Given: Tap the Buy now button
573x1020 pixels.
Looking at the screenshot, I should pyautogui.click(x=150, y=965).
──────────
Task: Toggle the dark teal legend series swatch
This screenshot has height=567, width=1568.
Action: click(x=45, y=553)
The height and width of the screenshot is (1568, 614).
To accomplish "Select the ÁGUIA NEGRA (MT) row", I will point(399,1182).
──────────
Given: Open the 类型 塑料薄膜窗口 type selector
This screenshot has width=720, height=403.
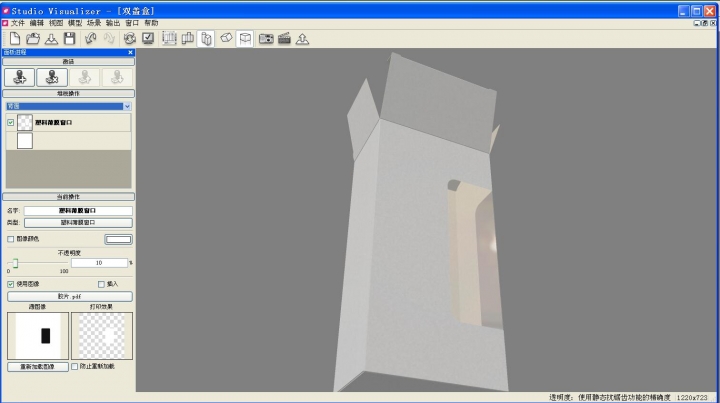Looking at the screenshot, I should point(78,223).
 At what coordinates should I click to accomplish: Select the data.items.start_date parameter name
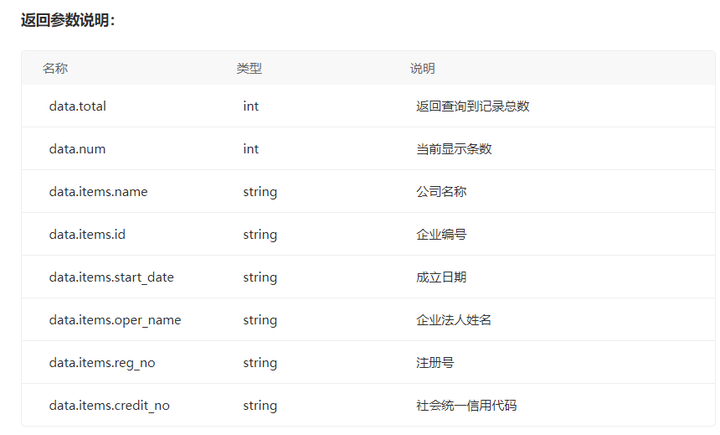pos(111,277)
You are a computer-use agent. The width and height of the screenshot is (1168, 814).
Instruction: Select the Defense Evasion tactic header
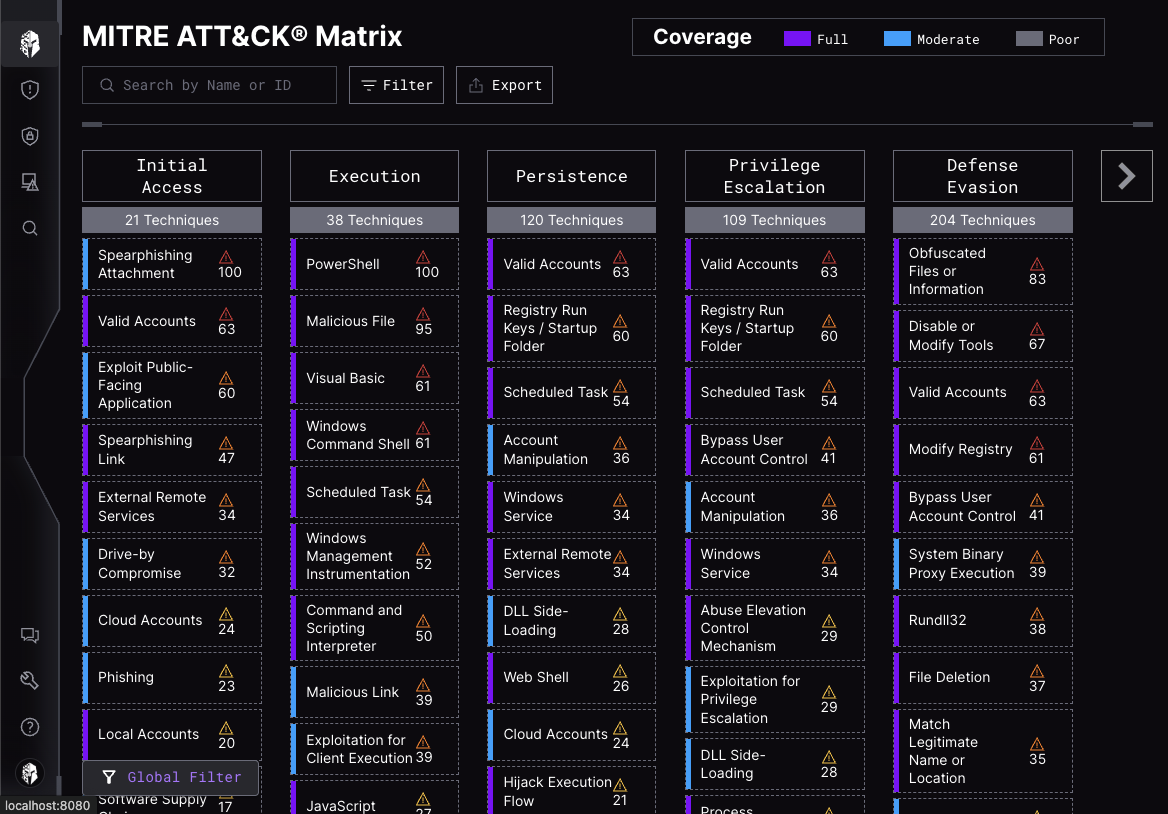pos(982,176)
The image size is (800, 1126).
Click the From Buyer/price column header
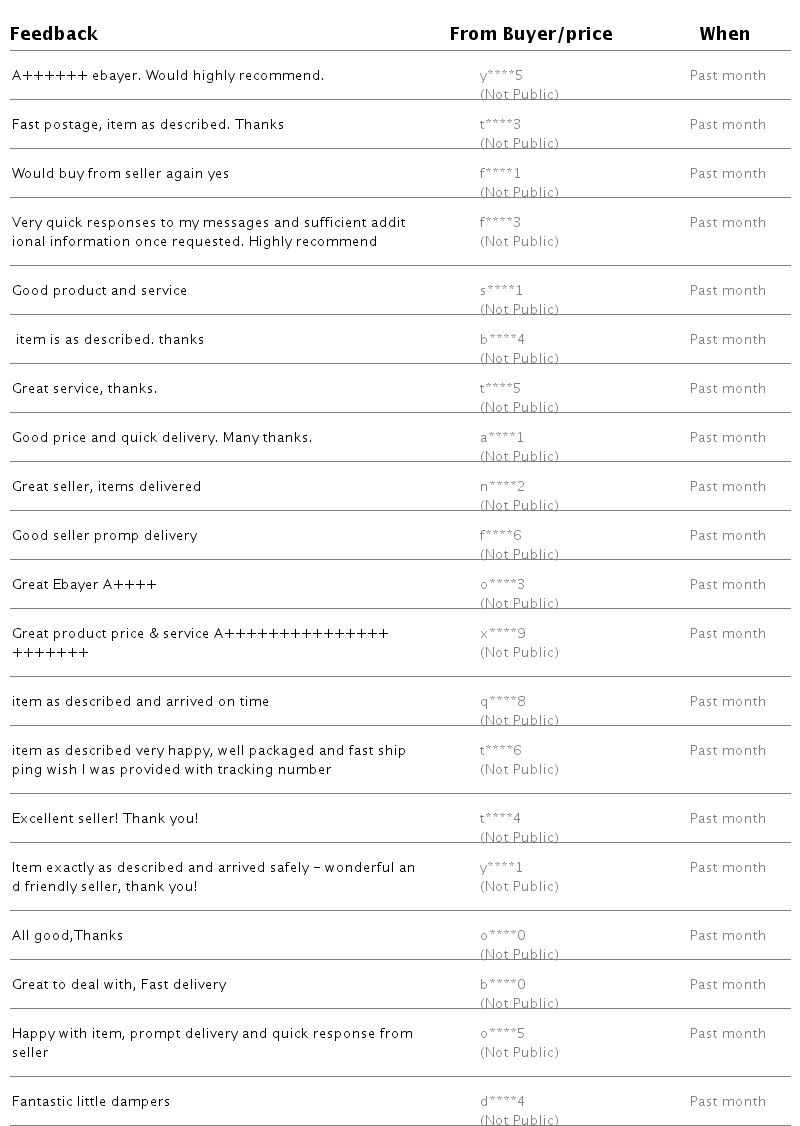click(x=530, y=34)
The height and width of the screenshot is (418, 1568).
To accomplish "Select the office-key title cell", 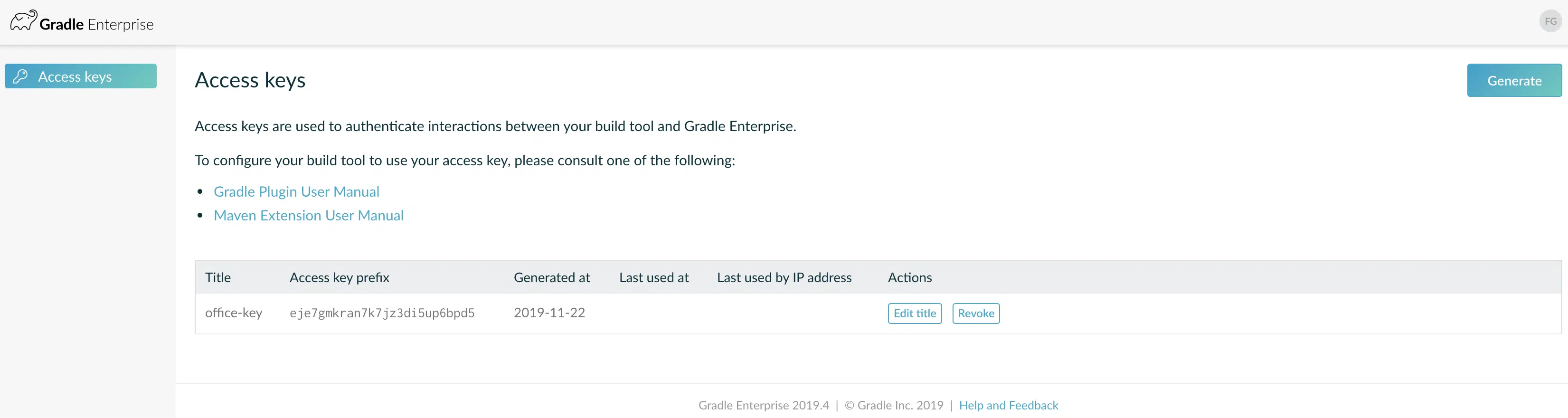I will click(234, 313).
──────────
● TASK DETAILS
Could you state the number of lines above in which the word "Given" appears? Give that number by itself.

● COMPLETED TASK
2